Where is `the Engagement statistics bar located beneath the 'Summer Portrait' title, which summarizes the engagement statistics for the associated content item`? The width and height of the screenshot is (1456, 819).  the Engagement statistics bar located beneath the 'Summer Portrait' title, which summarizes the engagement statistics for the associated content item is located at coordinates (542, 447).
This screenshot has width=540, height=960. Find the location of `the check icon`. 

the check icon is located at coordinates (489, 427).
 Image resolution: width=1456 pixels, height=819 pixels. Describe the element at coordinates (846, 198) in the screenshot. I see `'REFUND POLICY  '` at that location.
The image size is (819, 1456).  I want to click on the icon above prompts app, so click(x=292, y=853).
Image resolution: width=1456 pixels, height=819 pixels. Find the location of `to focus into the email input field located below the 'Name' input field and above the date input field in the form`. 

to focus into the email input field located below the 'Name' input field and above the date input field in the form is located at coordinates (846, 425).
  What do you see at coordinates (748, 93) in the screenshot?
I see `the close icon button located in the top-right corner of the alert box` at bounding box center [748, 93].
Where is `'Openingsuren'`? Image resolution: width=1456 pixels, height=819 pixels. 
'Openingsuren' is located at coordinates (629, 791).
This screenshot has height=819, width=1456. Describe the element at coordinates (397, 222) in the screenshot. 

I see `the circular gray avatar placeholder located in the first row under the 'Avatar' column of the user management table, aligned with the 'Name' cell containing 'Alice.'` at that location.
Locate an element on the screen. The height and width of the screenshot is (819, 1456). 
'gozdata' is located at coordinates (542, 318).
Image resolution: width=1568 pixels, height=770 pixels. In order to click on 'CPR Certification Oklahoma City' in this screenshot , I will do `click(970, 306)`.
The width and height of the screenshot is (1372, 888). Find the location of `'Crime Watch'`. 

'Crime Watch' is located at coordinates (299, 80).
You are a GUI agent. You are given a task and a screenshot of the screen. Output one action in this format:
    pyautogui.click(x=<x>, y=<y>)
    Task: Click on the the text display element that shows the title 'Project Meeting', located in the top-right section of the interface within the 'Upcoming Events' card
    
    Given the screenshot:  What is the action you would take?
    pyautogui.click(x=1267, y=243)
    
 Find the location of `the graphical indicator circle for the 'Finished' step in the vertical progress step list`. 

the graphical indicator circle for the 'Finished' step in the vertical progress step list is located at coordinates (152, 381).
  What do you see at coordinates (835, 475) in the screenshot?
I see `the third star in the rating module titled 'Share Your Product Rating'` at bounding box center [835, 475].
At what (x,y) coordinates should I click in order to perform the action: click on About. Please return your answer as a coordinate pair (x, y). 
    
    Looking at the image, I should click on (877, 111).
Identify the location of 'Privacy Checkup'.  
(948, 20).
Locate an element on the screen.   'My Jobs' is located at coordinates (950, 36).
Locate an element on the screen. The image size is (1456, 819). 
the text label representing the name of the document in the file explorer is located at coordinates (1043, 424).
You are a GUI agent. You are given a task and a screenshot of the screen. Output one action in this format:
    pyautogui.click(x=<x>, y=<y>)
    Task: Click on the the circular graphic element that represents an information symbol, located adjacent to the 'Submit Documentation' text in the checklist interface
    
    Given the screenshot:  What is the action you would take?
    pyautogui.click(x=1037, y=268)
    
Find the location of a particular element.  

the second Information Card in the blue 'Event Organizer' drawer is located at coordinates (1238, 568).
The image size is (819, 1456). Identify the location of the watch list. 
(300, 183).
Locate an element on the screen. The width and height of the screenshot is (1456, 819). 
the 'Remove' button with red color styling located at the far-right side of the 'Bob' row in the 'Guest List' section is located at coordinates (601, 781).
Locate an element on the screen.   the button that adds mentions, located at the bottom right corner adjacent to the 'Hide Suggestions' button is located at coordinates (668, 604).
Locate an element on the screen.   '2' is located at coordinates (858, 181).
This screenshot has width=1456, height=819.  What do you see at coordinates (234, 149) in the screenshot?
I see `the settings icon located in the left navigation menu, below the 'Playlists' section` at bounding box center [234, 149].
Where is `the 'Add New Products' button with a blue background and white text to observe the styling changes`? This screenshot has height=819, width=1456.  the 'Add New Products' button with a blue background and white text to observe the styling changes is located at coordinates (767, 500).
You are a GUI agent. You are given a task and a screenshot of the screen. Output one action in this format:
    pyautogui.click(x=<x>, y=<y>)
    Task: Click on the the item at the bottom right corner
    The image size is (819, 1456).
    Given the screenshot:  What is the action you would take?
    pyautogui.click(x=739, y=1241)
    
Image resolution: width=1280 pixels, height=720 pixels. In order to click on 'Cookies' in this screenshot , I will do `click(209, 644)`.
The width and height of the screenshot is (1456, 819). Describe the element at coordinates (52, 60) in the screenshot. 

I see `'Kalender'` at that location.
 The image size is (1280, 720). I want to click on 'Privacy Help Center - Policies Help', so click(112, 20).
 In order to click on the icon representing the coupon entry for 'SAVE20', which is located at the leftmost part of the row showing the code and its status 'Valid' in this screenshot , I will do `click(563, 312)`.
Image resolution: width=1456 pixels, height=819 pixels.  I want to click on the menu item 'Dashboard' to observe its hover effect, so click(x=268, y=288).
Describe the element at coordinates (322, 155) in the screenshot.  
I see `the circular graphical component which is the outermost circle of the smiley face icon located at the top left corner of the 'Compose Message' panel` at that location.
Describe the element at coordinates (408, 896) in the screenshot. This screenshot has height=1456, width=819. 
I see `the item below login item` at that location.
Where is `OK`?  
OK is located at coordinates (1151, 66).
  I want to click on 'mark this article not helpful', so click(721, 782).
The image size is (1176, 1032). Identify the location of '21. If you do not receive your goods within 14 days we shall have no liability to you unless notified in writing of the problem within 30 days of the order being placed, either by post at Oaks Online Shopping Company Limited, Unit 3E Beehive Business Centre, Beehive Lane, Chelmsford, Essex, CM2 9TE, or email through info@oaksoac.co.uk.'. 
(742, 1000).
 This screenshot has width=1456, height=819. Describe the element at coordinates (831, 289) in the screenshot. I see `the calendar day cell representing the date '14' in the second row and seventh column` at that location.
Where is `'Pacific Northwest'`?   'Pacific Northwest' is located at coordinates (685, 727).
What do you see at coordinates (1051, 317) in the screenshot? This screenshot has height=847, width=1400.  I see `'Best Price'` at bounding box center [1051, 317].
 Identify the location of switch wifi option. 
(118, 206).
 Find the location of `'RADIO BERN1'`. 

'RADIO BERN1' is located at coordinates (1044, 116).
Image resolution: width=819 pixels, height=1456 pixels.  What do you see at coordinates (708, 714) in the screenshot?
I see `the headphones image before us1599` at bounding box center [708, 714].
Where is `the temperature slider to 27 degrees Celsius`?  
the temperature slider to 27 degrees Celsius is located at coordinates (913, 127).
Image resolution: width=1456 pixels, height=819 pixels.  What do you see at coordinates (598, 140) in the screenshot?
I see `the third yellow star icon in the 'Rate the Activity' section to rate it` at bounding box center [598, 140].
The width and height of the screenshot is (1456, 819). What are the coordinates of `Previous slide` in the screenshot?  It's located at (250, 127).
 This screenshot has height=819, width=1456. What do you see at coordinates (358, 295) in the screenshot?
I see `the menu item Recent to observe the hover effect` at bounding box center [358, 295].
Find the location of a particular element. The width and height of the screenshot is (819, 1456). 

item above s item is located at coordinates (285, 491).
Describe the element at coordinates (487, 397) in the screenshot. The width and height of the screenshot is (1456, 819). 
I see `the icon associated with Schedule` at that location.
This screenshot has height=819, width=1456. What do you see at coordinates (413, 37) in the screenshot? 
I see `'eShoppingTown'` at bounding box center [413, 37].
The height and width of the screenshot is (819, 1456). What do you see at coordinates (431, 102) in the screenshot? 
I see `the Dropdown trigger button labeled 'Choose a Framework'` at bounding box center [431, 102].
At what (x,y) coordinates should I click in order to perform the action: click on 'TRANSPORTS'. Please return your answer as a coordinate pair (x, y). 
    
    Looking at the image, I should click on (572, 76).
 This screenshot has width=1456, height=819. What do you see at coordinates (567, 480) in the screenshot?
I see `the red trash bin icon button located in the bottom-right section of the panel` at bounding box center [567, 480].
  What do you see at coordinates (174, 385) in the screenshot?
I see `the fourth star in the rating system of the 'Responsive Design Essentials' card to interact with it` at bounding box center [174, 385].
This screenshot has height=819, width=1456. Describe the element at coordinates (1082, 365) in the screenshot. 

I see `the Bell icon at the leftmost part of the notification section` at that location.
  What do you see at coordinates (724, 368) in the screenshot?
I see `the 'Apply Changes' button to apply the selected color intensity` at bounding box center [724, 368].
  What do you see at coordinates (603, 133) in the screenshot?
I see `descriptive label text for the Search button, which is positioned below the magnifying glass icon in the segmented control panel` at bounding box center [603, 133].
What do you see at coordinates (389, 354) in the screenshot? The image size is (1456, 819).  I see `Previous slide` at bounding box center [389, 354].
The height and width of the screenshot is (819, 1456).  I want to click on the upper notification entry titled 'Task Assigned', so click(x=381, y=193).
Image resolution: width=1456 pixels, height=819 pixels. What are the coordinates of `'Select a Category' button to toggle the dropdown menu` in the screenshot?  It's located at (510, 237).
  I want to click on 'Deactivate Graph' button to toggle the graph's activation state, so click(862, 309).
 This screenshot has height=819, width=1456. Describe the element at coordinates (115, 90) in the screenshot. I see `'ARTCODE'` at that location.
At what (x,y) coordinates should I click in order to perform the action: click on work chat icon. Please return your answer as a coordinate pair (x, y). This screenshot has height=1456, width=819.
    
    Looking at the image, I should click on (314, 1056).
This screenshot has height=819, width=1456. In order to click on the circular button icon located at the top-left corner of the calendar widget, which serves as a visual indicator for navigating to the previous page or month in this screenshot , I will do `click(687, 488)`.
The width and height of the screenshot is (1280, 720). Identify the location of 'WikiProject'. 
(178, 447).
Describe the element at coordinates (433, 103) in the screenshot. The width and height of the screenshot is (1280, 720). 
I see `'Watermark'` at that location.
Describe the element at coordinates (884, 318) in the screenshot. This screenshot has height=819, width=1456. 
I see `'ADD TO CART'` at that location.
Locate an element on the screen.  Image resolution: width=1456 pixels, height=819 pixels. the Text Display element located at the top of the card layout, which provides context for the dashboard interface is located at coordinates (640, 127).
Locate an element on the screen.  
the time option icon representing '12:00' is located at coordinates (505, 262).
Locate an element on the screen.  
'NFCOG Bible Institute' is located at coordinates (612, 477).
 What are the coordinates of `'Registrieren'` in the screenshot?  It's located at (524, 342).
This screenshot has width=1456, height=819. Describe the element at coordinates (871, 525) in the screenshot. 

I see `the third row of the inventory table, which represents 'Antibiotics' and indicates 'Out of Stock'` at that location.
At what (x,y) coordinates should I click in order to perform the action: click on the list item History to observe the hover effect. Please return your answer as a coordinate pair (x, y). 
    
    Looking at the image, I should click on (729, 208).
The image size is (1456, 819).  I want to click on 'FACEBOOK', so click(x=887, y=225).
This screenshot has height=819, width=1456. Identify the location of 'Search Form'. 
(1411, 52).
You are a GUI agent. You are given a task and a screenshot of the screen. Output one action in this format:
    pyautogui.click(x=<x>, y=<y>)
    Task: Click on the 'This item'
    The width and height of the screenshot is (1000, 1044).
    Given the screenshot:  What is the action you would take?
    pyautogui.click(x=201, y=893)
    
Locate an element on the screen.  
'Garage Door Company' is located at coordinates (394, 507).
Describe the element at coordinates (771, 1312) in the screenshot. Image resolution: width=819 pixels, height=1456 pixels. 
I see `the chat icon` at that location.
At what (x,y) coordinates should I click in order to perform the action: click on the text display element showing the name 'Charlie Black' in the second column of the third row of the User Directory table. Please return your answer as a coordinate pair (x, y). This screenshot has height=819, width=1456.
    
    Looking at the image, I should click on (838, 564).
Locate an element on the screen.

◇ ◇ ◇ ◇

REQUEST: Rewrite the records from the line with "coordinates (640, 127)." to the line with "of the inventory" as a numbered list, skipping blank lines.

WORKED SOLUTION:
1. Locate an element on the screen.  Image resolution: width=1456 pixels, height=819 pixels. the Text Display element located at the top of the card layout, which provides context for the dashboard interface is located at coordinates (640, 127).
2. Locate an element on the screen.  
3. the time option icon representing '12:00' is located at coordinates (505, 262).
4. Locate an element on the screen.  
5. 'NFCOG Bible Institute' is located at coordinates (612, 477).
6.  What are the coordinates of `'Registrieren'` in the screenshot?  It's located at (524, 342).
7. This screenshot has width=1456, height=819. Describe the element at coordinates (871, 525) in the screenshot. 
8. I see `the third row of the inventory table, which represents 'Antibiotics' and indicates 'Out of Stock'` at that location.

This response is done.